Haydn's divertimenti belong to a period of his life about which we have next to no reliable knowledge. Up to about 1757, when he was 25, Haydn was dependent on casual work as a musician to keep his head above water.
The
Divertiment in G major Hob.II/1 is one of Haydn's earliest surviving works and must have been written at the same time as the
Cassation in C major Hob.II/11, "The Birthday". Both works have an unusual scoring: flute, oboe, two violins and basso continuo, but no violas - a rare combination in Haydn's oeuvre.

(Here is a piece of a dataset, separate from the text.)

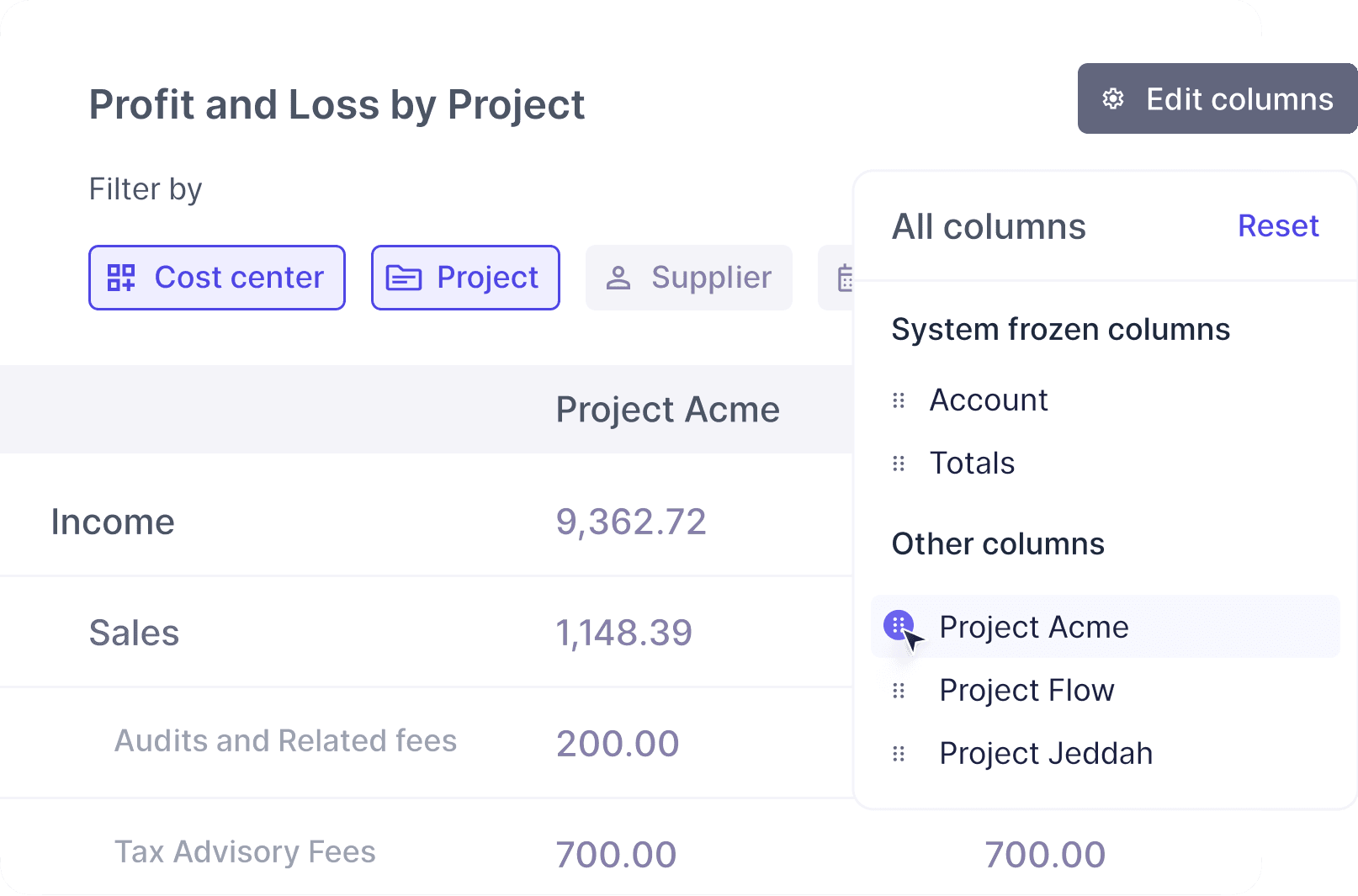Viewport: 1358px width, 896px height.
Task: Select the grid icon in Cost center filter
Action: click(x=123, y=277)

We have reason to believe H.C. Robbins Landon, the leading Haydn scholar of our time, when he writes that the
Cassation in D major Hob. II/D22 was composed between 1761 and 1765, when Prince Esterházy's orchestra frequently boasted up to four horn players. Robbins Landon discovered the work in the archives of the Count Clam-Gallas family at Friedberg Palace in Bohemia in 1959. It is a bravura piece for four horns and is dominated by the virtuoso interplay of the solo instruments.
The
Divertimento in G major Hob.II/9 had been unperformable to now because of the sorry state of the sources: the autograph is no longer extant and only one single copy of the parts was known. With its vitality and joy of life, the work is an explicit proclamation of the absolute genius of a petulant and still very young Haydn.